YOUR TASK:
The entries should be given again in full. Alter nothing.

EXCERPTED DATA:
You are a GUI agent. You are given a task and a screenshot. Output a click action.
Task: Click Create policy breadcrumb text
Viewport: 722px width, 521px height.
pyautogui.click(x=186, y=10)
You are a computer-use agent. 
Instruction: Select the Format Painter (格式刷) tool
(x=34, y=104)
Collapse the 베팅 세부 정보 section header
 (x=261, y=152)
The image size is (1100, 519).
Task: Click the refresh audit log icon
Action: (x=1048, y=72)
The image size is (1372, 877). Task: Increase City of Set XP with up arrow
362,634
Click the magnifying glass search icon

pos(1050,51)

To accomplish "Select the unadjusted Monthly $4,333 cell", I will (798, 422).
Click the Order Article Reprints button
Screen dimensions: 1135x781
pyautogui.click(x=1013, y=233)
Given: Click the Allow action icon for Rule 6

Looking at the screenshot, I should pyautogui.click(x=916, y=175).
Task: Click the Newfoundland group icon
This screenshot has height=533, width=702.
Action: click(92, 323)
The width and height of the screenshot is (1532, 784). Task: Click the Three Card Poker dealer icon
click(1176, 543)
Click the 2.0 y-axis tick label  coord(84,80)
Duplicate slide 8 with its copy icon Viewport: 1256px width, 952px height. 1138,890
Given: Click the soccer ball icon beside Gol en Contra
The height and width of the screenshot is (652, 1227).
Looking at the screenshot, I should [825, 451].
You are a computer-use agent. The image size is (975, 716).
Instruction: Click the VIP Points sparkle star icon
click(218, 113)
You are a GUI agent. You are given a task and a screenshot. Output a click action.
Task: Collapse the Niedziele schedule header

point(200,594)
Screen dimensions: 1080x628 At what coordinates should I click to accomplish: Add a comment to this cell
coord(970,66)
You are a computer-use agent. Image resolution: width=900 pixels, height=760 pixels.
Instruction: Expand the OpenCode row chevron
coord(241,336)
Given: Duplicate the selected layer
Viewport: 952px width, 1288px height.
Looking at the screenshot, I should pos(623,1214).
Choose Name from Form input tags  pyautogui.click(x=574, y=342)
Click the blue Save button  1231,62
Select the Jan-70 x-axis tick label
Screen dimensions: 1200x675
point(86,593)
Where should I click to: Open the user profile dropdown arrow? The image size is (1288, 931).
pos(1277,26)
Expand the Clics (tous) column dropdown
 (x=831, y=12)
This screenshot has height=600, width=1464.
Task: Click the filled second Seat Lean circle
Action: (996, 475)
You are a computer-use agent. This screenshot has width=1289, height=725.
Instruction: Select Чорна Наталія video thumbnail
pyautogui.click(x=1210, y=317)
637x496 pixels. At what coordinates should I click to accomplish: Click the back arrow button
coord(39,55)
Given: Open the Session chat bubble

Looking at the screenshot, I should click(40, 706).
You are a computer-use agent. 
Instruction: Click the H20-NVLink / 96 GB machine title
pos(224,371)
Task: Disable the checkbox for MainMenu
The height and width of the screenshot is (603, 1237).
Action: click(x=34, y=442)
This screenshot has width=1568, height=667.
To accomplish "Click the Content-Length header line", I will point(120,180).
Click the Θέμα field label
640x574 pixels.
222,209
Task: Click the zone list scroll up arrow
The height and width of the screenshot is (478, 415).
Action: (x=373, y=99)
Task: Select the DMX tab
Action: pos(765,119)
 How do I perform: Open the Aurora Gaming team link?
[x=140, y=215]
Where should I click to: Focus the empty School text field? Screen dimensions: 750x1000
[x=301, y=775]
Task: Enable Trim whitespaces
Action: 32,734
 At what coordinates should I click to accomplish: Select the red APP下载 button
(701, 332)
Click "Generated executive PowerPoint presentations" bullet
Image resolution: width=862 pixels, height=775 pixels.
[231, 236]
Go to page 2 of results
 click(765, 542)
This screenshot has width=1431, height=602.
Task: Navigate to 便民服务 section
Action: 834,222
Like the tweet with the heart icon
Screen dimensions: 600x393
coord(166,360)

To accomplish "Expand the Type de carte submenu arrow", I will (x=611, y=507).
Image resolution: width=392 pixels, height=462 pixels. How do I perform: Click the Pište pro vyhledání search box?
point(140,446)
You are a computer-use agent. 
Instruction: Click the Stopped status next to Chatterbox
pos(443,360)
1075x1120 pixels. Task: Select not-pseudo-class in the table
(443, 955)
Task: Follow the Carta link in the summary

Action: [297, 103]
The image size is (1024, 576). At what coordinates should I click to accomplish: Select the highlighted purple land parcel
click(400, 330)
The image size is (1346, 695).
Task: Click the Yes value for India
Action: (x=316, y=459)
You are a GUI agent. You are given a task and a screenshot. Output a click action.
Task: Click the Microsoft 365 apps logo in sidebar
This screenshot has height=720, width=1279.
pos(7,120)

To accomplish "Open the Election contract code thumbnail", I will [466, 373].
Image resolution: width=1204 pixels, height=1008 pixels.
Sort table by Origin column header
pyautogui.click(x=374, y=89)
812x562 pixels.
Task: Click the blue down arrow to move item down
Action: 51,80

EXERCISE RESULT:
You are a GUI agent. You are given a task and a screenshot. Output a click action.
Task: Click Create policy breadcrumb text
Viewport: 722px width, 521px height.
pyautogui.click(x=186, y=10)
You are a computer-use agent. 
Instruction: Select the Format Painter (格式刷) tool
(x=34, y=104)
Collapse the 베팅 세부 정보 section header
 (x=261, y=152)
The image size is (1100, 519).
Task: Click the refresh audit log icon
Action: (x=1048, y=72)
The image size is (1372, 877). Task: Increase City of Set XP with up arrow
362,634
Click the magnifying glass search icon

pos(1050,51)

To accomplish "Select the unadjusted Monthly $4,333 cell", I will (798, 422).
Click the Order Article Reprints button
Screen dimensions: 1135x781
pyautogui.click(x=1013, y=233)
Given: Click the Allow action icon for Rule 6

Looking at the screenshot, I should pyautogui.click(x=916, y=175).
Task: Click the Newfoundland group icon
This screenshot has height=533, width=702.
Action: click(92, 323)
The width and height of the screenshot is (1532, 784). Task: Click the Three Card Poker dealer icon
click(1176, 543)
Click the 2.0 y-axis tick label  coord(84,80)
Duplicate slide 8 with its copy icon Viewport: 1256px width, 952px height. 1138,890
Given: Click the soccer ball icon beside Gol en Contra
The height and width of the screenshot is (652, 1227).
Looking at the screenshot, I should [825, 451].
You are a computer-use agent. The image size is (975, 716).
Instruction: Click the VIP Points sparkle star icon
click(218, 113)
You are a GUI agent. You are given a task and a screenshot. Output a click action.
Task: Collapse the Niedziele schedule header

point(200,594)
Screen dimensions: 1080x628 At what coordinates should I click to accomplish: Add a comment to this cell
coord(970,66)
You are a computer-use agent. Image resolution: width=900 pixels, height=760 pixels.
Instruction: Expand the OpenCode row chevron
coord(241,336)
Given: Duplicate the selected layer
Viewport: 952px width, 1288px height.
Looking at the screenshot, I should pos(623,1214).
Choose Name from Form input tags  pyautogui.click(x=574, y=342)
Click the blue Save button  1231,62
Select the Jan-70 x-axis tick label
Screen dimensions: 1200x675
point(86,593)
Where should I click to: Open the user profile dropdown arrow? The image size is (1288, 931).
pos(1277,26)
Expand the Clics (tous) column dropdown
 (x=831, y=12)
This screenshot has height=600, width=1464.
Task: Click the filled second Seat Lean circle
Action: (996, 475)
You are a computer-use agent. This screenshot has width=1289, height=725.
Instruction: Select Чорна Наталія video thumbnail
pyautogui.click(x=1210, y=317)
637x496 pixels. At what coordinates should I click to accomplish: Click the back arrow button
coord(39,55)
Given: Open the Session chat bubble

Looking at the screenshot, I should click(40, 706).
You are a computer-use agent. 
Instruction: Click the H20-NVLink / 96 GB machine title
pos(224,371)
Task: Disable the checkbox for MainMenu
The height and width of the screenshot is (603, 1237).
Action: click(x=34, y=442)
This screenshot has width=1568, height=667.
To accomplish "Click the Content-Length header line", I will point(120,180).
Click the Θέμα field label
640x574 pixels.
222,209
Task: Click the zone list scroll up arrow
The height and width of the screenshot is (478, 415).
Action: (x=373, y=99)
Task: Select the DMX tab
Action: pos(765,119)
 How do I perform: Open the Aurora Gaming team link?
[x=140, y=215]
Where should I click to: Focus the empty School text field? Screen dimensions: 750x1000
[x=301, y=775]
Task: Enable Trim whitespaces
Action: 32,734
 At what coordinates should I click to accomplish: Select the red APP下载 button
(701, 332)
Click "Generated executive PowerPoint presentations" bullet
Image resolution: width=862 pixels, height=775 pixels.
[231, 236]
Go to page 2 of results
 click(765, 542)
This screenshot has width=1431, height=602.
Task: Navigate to 便民服务 section
Action: 834,222
Like the tweet with the heart icon
Screen dimensions: 600x393
coord(166,360)

To accomplish "Expand the Type de carte submenu arrow", I will (x=611, y=507).
Image resolution: width=392 pixels, height=462 pixels. How do I perform: Click the Pište pro vyhledání search box?
point(140,446)
You are a computer-use agent. 
Instruction: Click the Stopped status next to Chatterbox
pos(443,360)
1075x1120 pixels. Task: Select not-pseudo-class in the table
(443, 955)
Task: Follow the Carta link in the summary

Action: [297, 103]
The image size is (1024, 576). At what coordinates should I click to accomplish: Select the highlighted purple land parcel
click(400, 330)
The image size is (1346, 695).
Task: Click the Yes value for India
Action: (x=316, y=459)
You are a GUI agent. You are given a task and a screenshot. Output a click action.
Task: Click the Microsoft 365 apps logo in sidebar
This screenshot has height=720, width=1279.
pos(7,120)

To accomplish "Open the Election contract code thumbnail", I will [466, 373].
Image resolution: width=1204 pixels, height=1008 pixels.
Sort table by Origin column header
pyautogui.click(x=374, y=89)
812x562 pixels.
Task: Click the blue down arrow to move item down
Action: 51,80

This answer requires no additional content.